It’s a job somebody has to do

Watching the media and commenting on how they’re doing their job is now the domain of anybody with a blog, and there are vast numbers doing it.

But not so many doing it well, with clarity, applying reason and making the appropriate argument in response to mis-reporting. Carl Olson does it well, over at Ignatius Insight.

I’ve read this February 29th Los Angeles Times editorial written by Michael McGough, the Times’ senior editorial writer, three times now and am still uncertain why, exactly, he wrote it.

This post begs to be read. The LA Times article, as you can see, is an attempt to analyze Catholics in the culture today, which winds up elevating cultural Catholics as the more Christian Church that has….evolved.

Here’s a snip from that Times piece:

“Here’s what I make of it as a Catholic whose life spans the pre- and post-Vatican II church: As the church in the United States became less Roman and more catholic (with a small c), it became easier for Catholics to leave the faith of their fathers and embrace the faith of their spouses, co-workers or golf buddies.”

To which Olson replies…

It must have also made it easier for them to leave the logical thinking and writing of their fathers and embrace the vague ramblings of their “catholic” golf buddies. But, to be fair, McGough is onto something. So let’s try to put it into plain English: As Catholics became less Catholic—that is, less observant of Catholic doctrine and practice—they became more like their non-Catholic neighbors. Brilliant.

And many of them read pieces like this one in the Times and are led even further astray, misrepresenting as it does the pre and post Vatican II Church.

Even worse, McGough labels as “rad trads” those “radical traditionalist Catholics who cheer Pope Benedict XVI when he says Mass facing the altar instead of the congregation and unmothballs the jeweled miters of his pre-Vatican II predecessors.” Does this mean, for example, that Ignatius Press is “rad trad” because it publishes books such as Turning Towards the Lord, as well as Ratzinger’s The Spirit of the Liturgy?

Probably, but that assumes he follows his own logic, which isn’t really evident here.
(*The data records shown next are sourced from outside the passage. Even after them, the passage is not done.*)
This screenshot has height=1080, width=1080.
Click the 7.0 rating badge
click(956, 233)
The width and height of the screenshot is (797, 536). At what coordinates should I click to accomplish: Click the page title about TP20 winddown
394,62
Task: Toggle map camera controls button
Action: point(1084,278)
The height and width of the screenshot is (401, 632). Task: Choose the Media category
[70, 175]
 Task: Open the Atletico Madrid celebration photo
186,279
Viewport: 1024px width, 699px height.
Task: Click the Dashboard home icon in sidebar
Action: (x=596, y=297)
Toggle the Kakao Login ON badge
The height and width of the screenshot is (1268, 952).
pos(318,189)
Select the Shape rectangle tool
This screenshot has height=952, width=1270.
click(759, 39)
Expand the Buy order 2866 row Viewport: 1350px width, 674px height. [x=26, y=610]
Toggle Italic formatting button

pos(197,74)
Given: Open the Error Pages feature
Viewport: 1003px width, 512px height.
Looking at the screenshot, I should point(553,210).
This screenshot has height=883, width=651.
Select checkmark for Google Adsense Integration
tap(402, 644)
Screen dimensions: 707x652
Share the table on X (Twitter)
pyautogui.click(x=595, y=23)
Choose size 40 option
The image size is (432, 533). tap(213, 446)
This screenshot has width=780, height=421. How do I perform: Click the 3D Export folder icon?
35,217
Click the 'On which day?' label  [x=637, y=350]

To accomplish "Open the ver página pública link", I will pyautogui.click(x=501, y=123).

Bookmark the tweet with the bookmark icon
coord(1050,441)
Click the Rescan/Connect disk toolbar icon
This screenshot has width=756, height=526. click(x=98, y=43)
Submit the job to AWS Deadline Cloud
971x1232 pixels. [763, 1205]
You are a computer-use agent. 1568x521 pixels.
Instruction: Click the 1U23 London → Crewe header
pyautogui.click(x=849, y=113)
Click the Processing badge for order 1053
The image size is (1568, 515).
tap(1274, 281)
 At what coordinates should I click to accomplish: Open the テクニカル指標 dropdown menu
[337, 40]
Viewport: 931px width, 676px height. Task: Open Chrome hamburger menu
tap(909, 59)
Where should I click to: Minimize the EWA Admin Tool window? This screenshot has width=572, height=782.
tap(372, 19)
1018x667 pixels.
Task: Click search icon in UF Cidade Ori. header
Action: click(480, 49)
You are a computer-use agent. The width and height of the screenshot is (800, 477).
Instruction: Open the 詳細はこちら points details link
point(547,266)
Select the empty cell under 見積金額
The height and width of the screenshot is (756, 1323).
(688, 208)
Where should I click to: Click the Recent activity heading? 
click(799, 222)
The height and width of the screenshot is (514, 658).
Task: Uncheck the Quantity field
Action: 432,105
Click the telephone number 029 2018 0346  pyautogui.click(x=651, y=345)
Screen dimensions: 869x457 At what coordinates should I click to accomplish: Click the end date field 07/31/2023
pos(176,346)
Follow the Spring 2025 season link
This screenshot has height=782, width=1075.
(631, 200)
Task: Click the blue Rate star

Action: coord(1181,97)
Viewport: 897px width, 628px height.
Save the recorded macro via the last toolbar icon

Perhaps McGough is unaware that most radical traditionalists have little or no affection for Joseph Ratzinger, not to mention Henri de Lubac, Hans Urs von Balthasar, Yves Congar, and other Ressourcement theologians whose books are published by Ignatius Press (as well as by others).

Carl, you’re likely way over his head here.

Equally cognitively-confused is his brief take on Vatican II, which concludes with the remark, “Why be a Catholic if you’re no longer sure that it’s the ‘one true church’?” Has McGough read Lumen Gentium, chapter 8? Or has he been too busy playing golf with his buddies?

It might be helpful to McGough and readers like him to state the obvious (though I know you have the link there) that Lumen Gentium was one of the key documents of Vatican II. On chapter 8, here’s what papal biographer George Weigel noted in Witness to Hope:

For sixteen years, John Paul II’s ecumenical activism had embodied the vision articulated by Vatican II in Lumen Gentium, 8-the Catholic Church was necessarily involved with all Christians, who were in some fashion related to Catholicism by their baptism. No matter what they might think of the Catholic Church, the Catholic Church thought of them as brothers and sisters in Christ.

Too bad some of the news media, with reach and influence, don’t tend to have a base of knowledge about what they write. At least some of the bloggers do.

Phil Lawler has more on this over at CWNews.